As we celebrate Holy Week, we recall the unconditional love of our Lord Jesus Christ who became man for us so that he might not only show us the way to that love, but also to guarantee it by His act of complete self-sacrifice.
Sometimes when we think about the Son of God, Jesus Christ, coming into our human form, suffering, and then dying for us out of love, it seems too good to be true. After all, would God really want to sacrifice Himself totally for us out of love?
Even though this seems difficult to believe at first glance, subsequent reflection shows that it might be far more believable than we might have initially thought. Consider these six questions, and if you answer them as I did, you may find that the unconditional love of God – who comes to us in the incarnation, suffering, death, and resurrection of Jesus Christ, is quite logical and believable. The only requirement is that we move from the logic of power to the logic of love.
1. What is the most important internal power or capacity that you have? Is it your intelligence? creativity? athletic ability? physical appearance? Or perhaps is it love?
If love (the capacity to enter into an empathetic union with another person whereby doing the good for them is easier than doing the good for myself) is truly our most positive, creative, and meaningful capacity – if love can never be negative, and if it continuously creates purpose in life and the common good, then it is a good candidate for our highest capacity.
2. If love is our highest capacity, if it is completely positive, and if it creates our true meaning in life, then could the Creator – our Creator – be devoid of that love (for which we seem to be made)?

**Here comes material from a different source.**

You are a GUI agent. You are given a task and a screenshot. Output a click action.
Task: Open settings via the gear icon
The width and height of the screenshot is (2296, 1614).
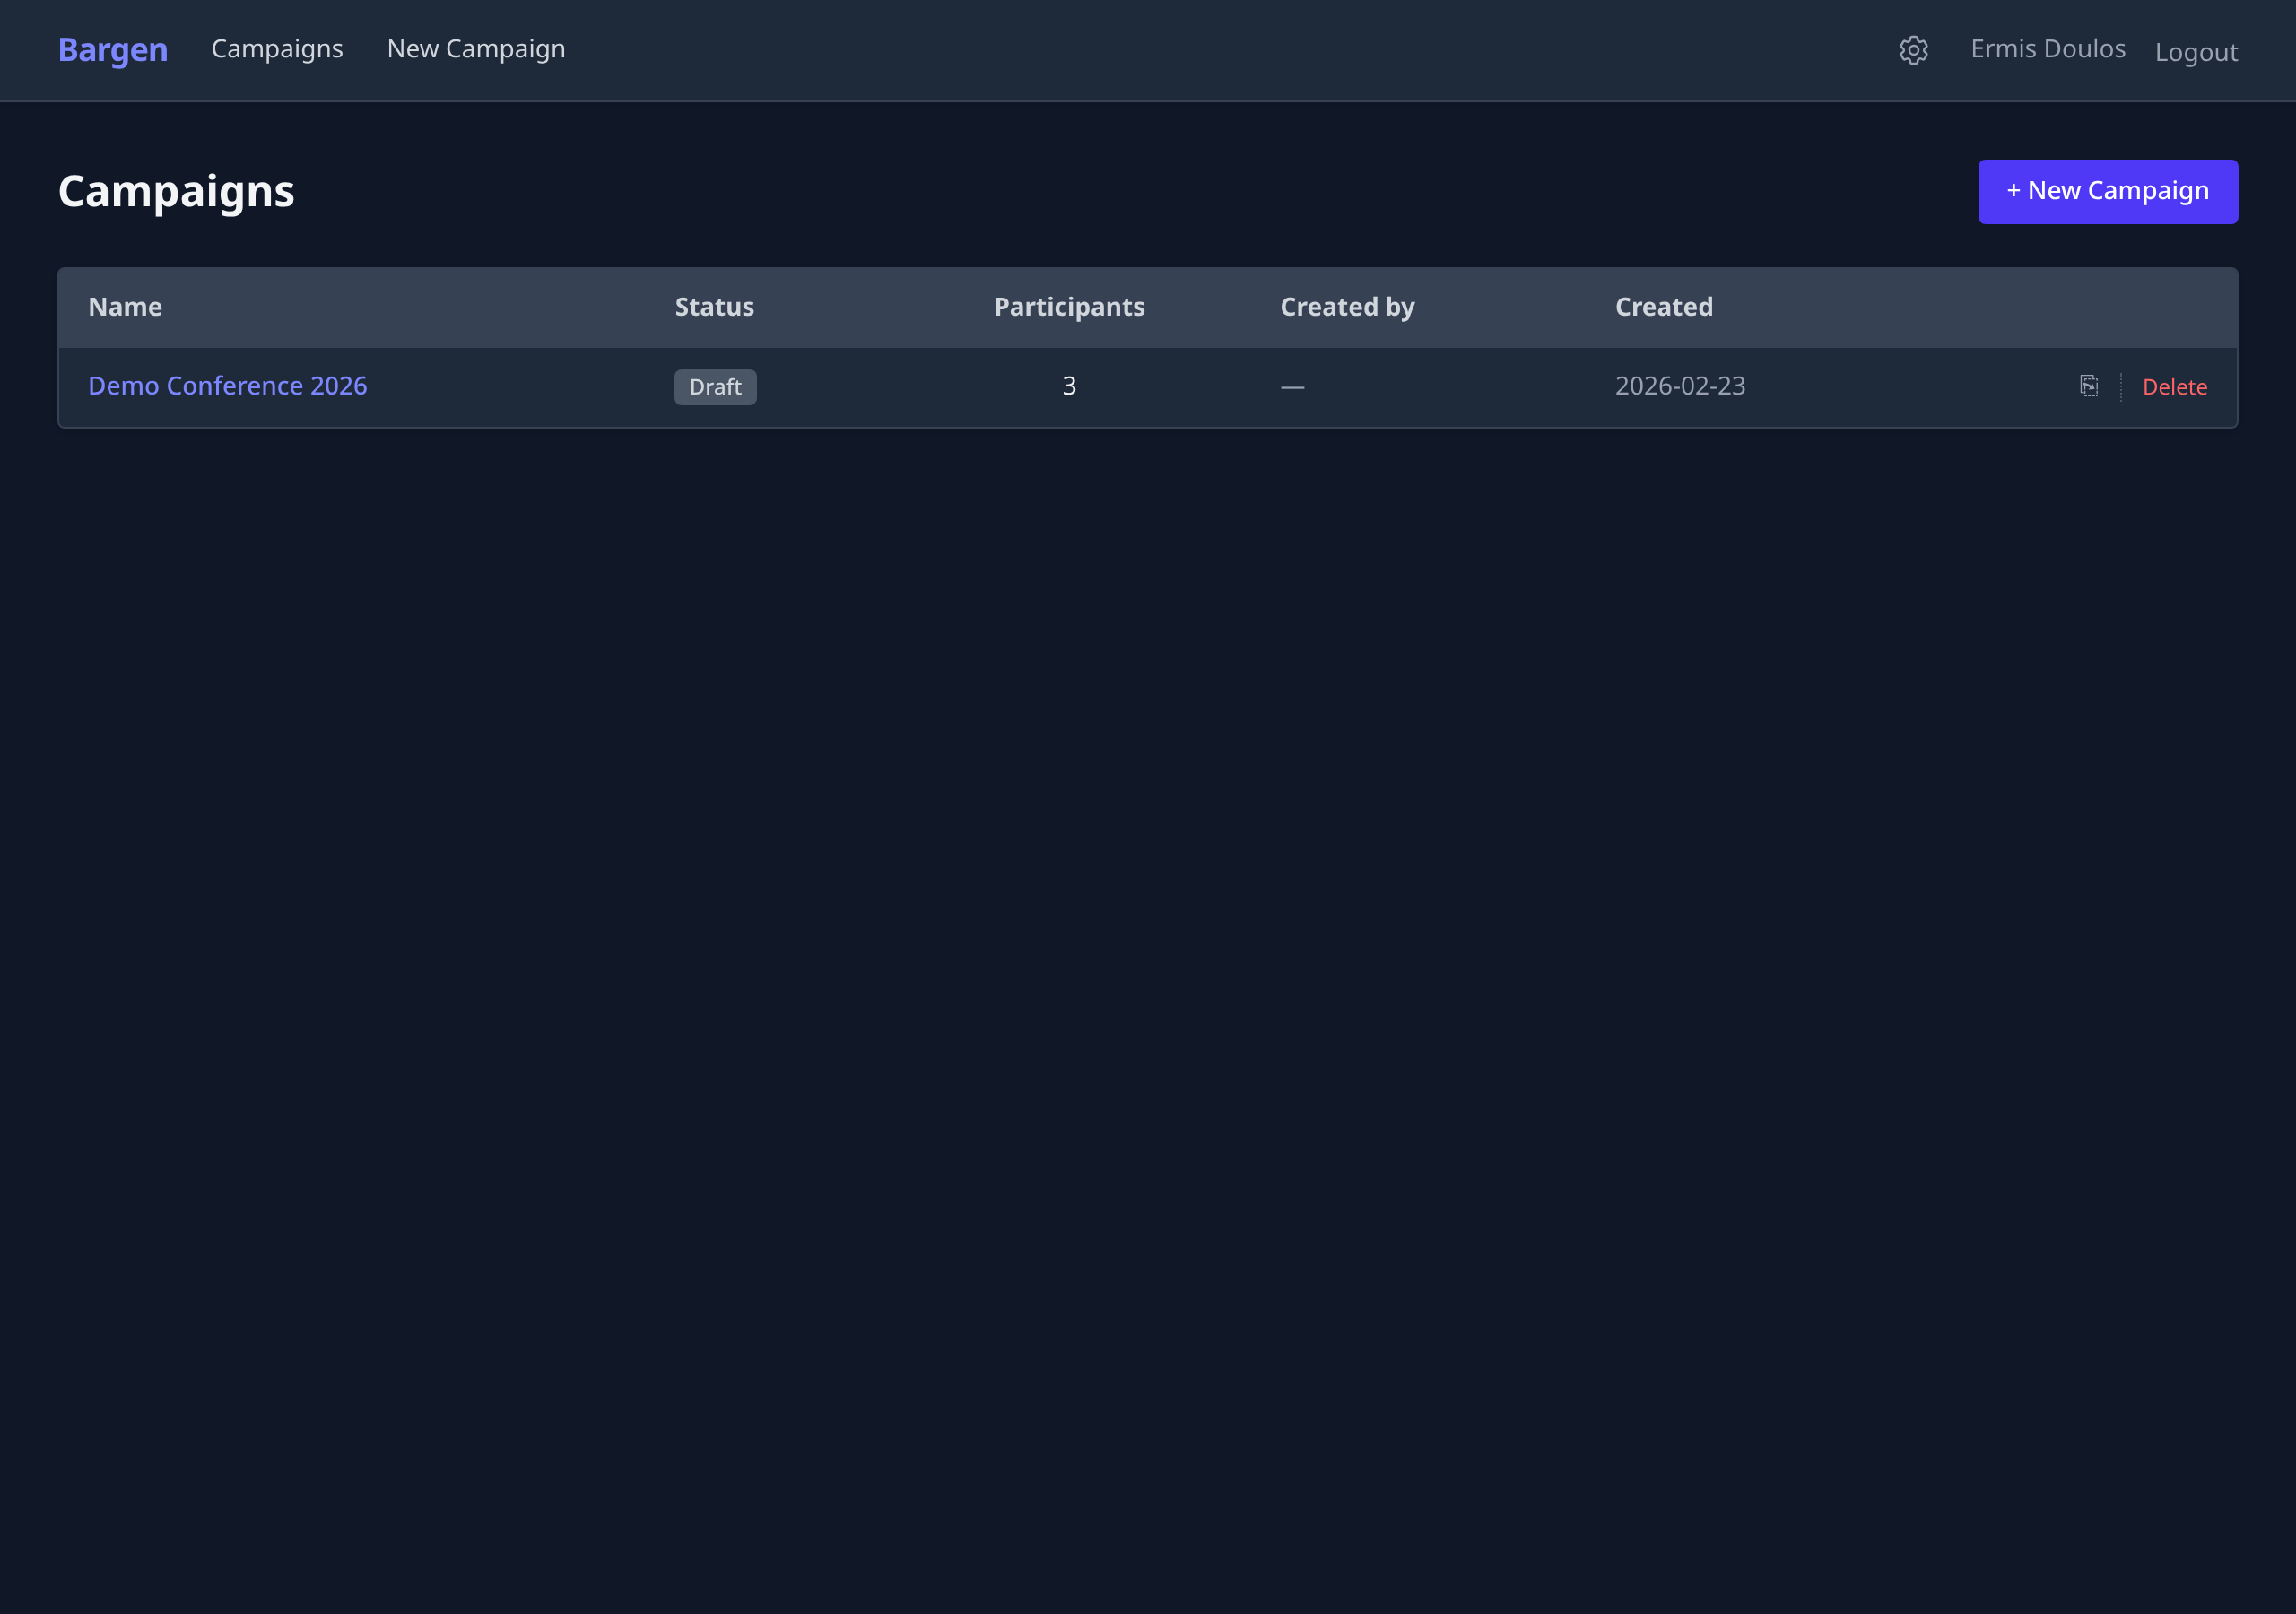point(1913,50)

3. If we respond “no,” and assert that the Creator must have some of the love that gives us meaning and fulfills our lives, then we should ask whether we only want some love – or rather, do we want unconditional love.
4. If we indicated that we truly want unconditional love, and that we will never be truly satisfied until we are loved and can love unconditionally, then we must ask ourselves – “if the Creator made us with the desire to love and be loved unconditionally, wouldn’t He also participate in that same unconditional love?”
5. If we responded that the Creator must in some sense be unconditionally loving, we will want to ask – “would it be typical of an unconditionally loving God to want to be with His creation – peer to peer, face to face, in an unconditional act of empathy to show us the way to eternal and perfect love in His Kingdom? Would it be typical of an unconditionally loving God to want to be Emmanuel (“God with us”)?
6. Well, if God is unconditional love and it would be natural for Him to want to be with us (as we are) in a perfect act of empathy – if it would be His true desire to want to be “God with us,” we have but one final question to answer – “Is Jesus the One?” Is the one who was raised from the dead in glory, who gave us His own Holy Spirit, who died for us in an unconditional act of love, who revealed God to be “Abba” (affectionate father – “Daddy”), who revealed that His Father was exactly like the father in the parable of the Prodigal’s Son, who sought out and lived with sinners, who performed miracles – including raising from the dead – in His own name, who revealed that love is the highest commandment and that the Father is the perfection of that compassion, affection, mercy, humility, and gentleness – is He the One?
As you know, I have already answered that question in my life. Indeed, I am psychologically incapable of not believing that God is unconditional love, and that God would want to be our Emmanuel, that He would want to give Himself totally to us, and that Jesus is the One. For that reason, I believe we are redeemed if we call upon Him, place our trust in Him, and follow Him. This is the joy and the ultimate dignity to which we are called.